[[ Task inputs open ]]

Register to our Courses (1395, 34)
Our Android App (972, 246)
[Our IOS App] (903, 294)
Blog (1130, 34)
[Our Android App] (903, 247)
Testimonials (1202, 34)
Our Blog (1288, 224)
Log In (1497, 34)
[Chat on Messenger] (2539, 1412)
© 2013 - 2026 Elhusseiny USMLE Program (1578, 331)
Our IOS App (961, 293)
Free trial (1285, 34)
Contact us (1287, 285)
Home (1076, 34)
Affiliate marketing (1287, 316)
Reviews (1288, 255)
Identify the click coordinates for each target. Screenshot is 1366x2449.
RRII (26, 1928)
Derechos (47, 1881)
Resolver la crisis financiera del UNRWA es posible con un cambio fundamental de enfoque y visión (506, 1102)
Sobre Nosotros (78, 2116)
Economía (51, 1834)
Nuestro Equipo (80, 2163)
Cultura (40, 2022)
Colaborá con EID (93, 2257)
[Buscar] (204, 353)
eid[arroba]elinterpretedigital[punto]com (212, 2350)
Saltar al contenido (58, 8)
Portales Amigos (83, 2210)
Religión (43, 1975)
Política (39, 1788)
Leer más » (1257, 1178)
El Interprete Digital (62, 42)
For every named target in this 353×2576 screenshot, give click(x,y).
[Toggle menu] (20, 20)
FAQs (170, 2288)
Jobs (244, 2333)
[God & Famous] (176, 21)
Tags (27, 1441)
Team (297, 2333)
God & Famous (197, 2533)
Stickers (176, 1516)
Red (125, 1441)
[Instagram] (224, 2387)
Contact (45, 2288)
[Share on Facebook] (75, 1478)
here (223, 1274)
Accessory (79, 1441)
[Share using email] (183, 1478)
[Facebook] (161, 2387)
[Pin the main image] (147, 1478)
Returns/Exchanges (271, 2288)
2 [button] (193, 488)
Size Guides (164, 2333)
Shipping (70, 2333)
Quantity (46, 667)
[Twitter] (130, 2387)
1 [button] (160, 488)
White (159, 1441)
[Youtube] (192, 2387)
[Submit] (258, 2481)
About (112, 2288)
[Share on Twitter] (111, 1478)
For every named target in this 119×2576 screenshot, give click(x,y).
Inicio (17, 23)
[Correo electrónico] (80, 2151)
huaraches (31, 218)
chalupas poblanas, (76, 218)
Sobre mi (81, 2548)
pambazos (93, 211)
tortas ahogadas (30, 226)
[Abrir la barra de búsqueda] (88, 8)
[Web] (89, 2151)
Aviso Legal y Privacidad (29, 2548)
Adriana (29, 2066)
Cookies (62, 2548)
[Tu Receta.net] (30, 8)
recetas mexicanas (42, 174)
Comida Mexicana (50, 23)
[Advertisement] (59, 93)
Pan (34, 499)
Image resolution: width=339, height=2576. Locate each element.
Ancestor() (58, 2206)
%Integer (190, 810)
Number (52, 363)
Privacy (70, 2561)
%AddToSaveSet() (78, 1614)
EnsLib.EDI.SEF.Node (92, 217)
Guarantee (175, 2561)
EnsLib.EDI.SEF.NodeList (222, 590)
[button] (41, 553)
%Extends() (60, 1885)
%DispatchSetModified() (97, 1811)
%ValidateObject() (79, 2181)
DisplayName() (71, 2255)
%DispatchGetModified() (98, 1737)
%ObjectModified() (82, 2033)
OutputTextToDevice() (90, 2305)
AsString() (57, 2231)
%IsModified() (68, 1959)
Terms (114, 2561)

[[ Task inputs closed ]]

* _Exercise goal_: The lines to output run from the one containing "Image resolution: width=339, height=2576." through the last line of the records above; repeat them exactly and nothing more.

* _Your solution_:
Image resolution: width=339, height=2576. Locate each element.
Ancestor() (58, 2206)
%Integer (190, 810)
Number (52, 363)
Privacy (70, 2561)
%AddToSaveSet() (78, 1614)
EnsLib.EDI.SEF.Node (92, 217)
Guarantee (175, 2561)
EnsLib.EDI.SEF.NodeList (222, 590)
[button] (41, 553)
%Extends() (60, 1885)
%DispatchSetModified() (97, 1811)
%ValidateObject() (79, 2181)
DisplayName() (71, 2255)
%DispatchGetModified() (98, 1737)
%ObjectModified() (82, 2033)
OutputTextToDevice() (90, 2305)
AsString() (57, 2231)
%IsModified() (68, 1959)
Terms (114, 2561)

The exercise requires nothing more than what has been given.